Additional Documentation: [pandas.DataFrame.corr](https://pandas.pydata.org/pandas-docs/stable/reference/api/pandas.DataFrame.corr.html)

In [None]:
# How to find correlation
# declare a new variable to store the correlation data:
corr = df.corr(method='pearson')

# display the correlation data:
corr

# This data is not really meaningful in this format

In [None]:
# Instead, using seaborn, we can display a more useful heatmap of the correlation data:
sns.heatmap(corr)

# note that the last column 'target' is erroneous in this case and should have been dropped.

##### Alcohol Concentration based on class (target)
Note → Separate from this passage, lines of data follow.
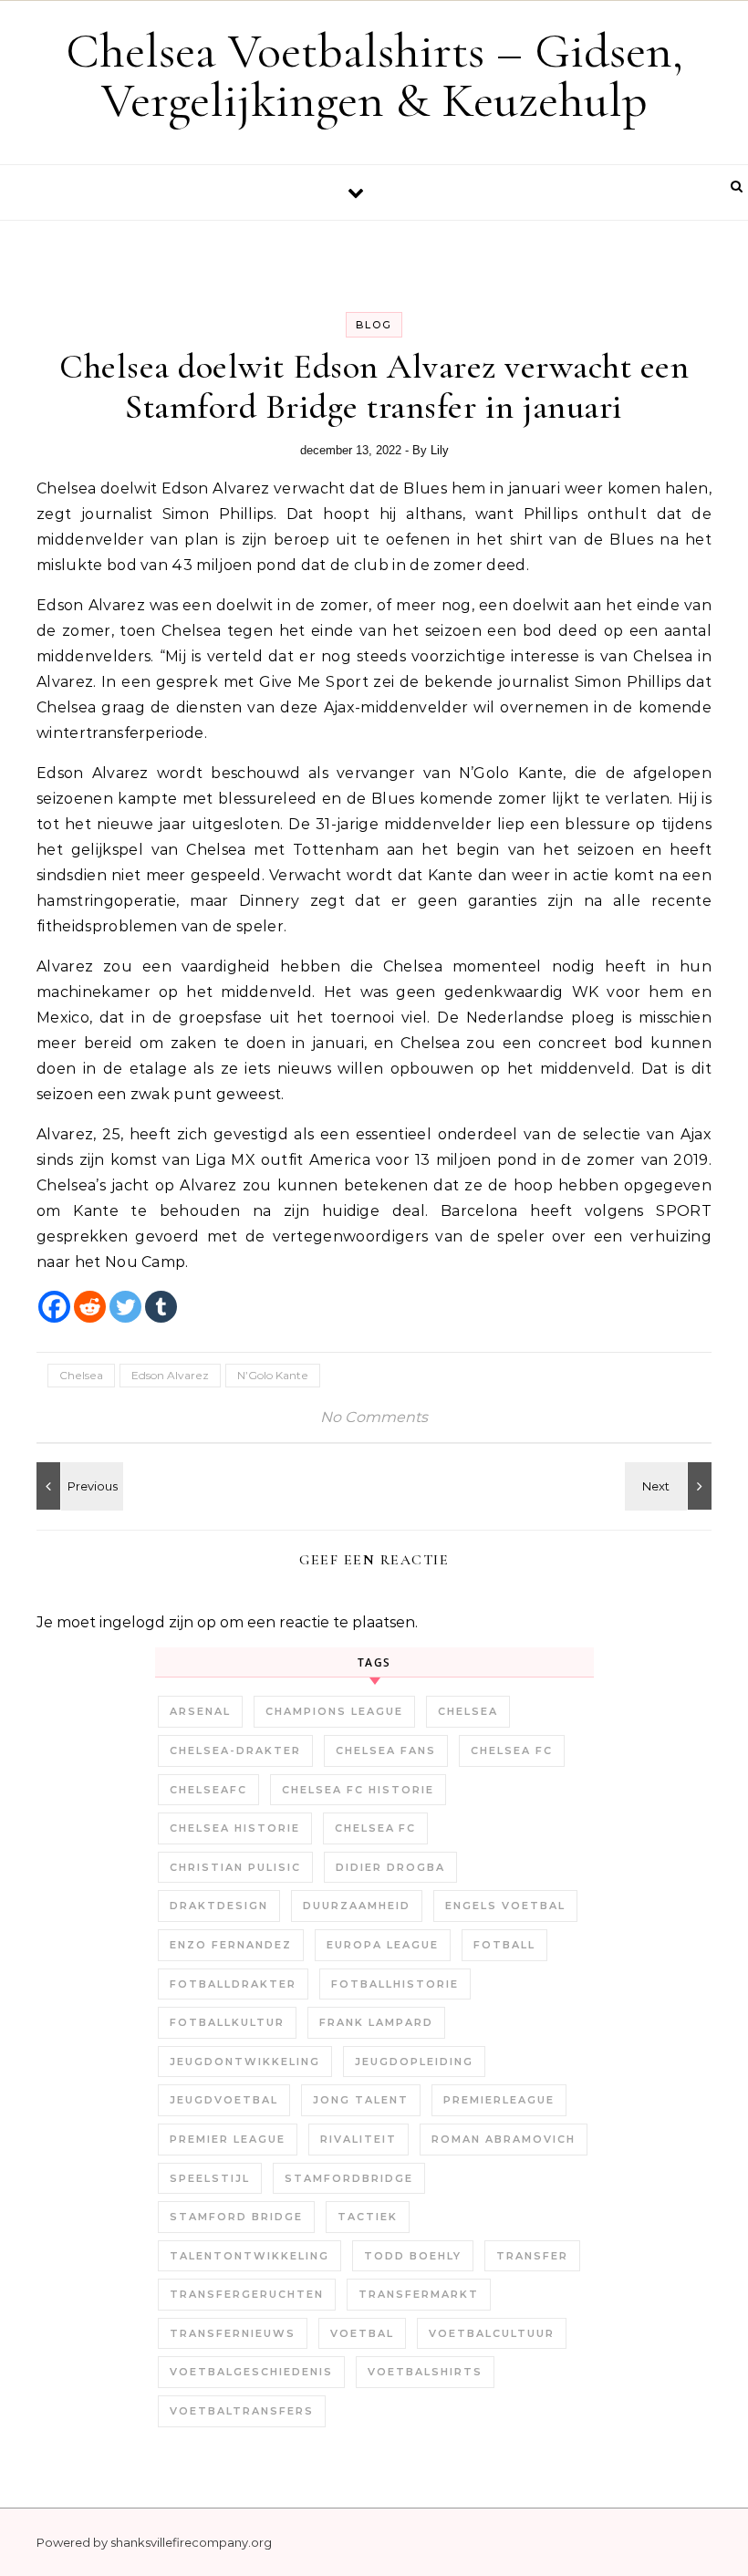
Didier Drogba (390, 1867)
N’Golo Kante (272, 1375)
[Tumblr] (161, 1307)
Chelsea (81, 1375)
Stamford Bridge (236, 2216)
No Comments (374, 1417)
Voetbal (362, 2333)
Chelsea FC (512, 1750)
Useful Documentation: [Pandas Categorical data](https://pandas.pydata.org/pandas-docs/stable/user_guide/categorical.html)

In [None]:
# view the head of our complete DataFrame
df.head()

In [None]:
# view the 'target' column of our DataFrame:
df['target']

# not much use to us yet...

In [None]:
# in the original dataset we imported and named 'wine'
# there is the 'target' array with values 0, 1, or 2.
# we appended our dataframe with that data as an extra column named 'target'
# now we want to append the dataframe again with another column named 'class'
# which is mapped to the values of 'target'

# reminder: here is our original dataset
wine

In [None]:
# We want to append the dataframe with another column named 'class'
# since we are mapping coded values to categorical values, we use the 'from_codes' method
# 'from_codes' takes codes as input and outputs values
# This will read each coded value from wine.target, 
# with the corresponding 'target_names' value, and append the dataframe with the output
# in an new 'class' column.

df['class'] = pd.Categorical.from_codes(wine.target,wine.target_names)
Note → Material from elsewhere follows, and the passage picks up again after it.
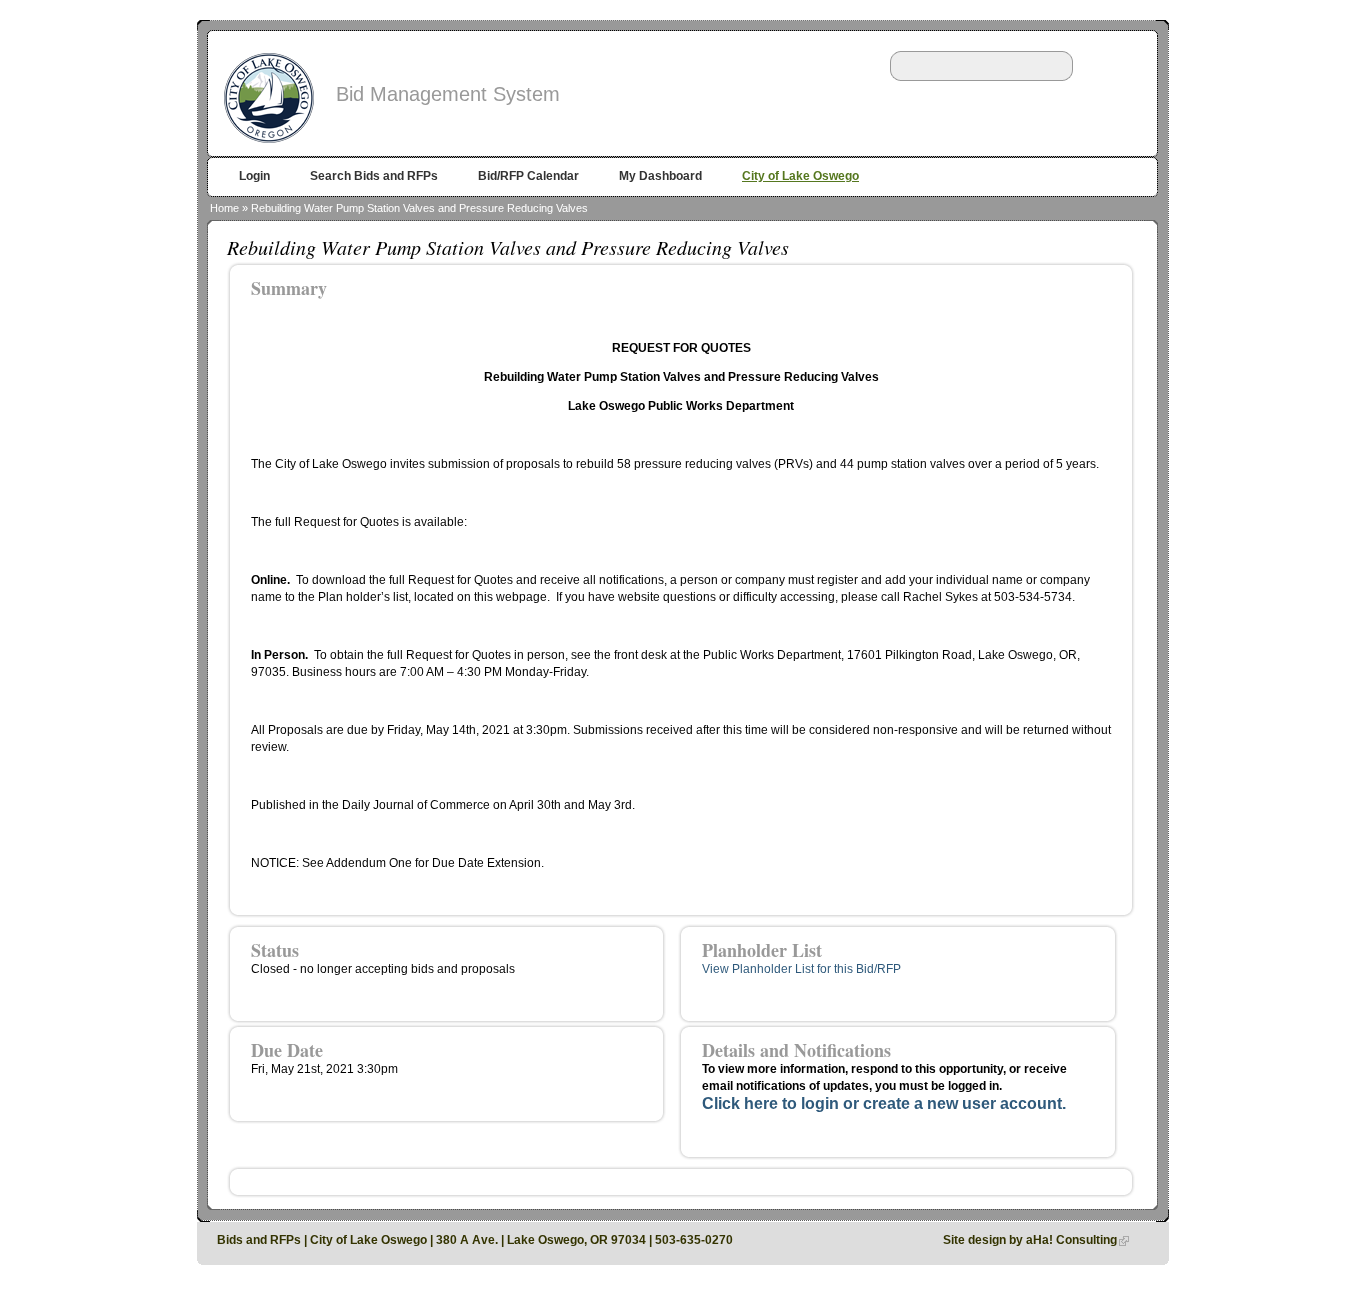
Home (224, 208)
# view the new dataframe and notice the last column and its values:
df

In [None]:
# check the value_count of the new 'class' column:
df['class'].value_counts()

In [None]:
# note that this matches the 'target' value counts, which is what we want
df['target'].value_counts()

In [None]:
# take dataframe and group by the class
# take the alcohol mean in each class and plotted it. (can use max() or min() method also)
# then sort the top 10 [:10] values in descending order
# then plot the bar graphs in red, blue, and green colors

df.groupby('class').alcohol.mean().sort_values(ascending=False)[:10].plot.bar(color=['red','blue','green'])

In [None]:
# Here is another example, using the min() value and printed in ascending order

df.groupby('class').alcohol.min().sort_values(ascending=True)[:10].plot.bar(color=['red','blue','green'])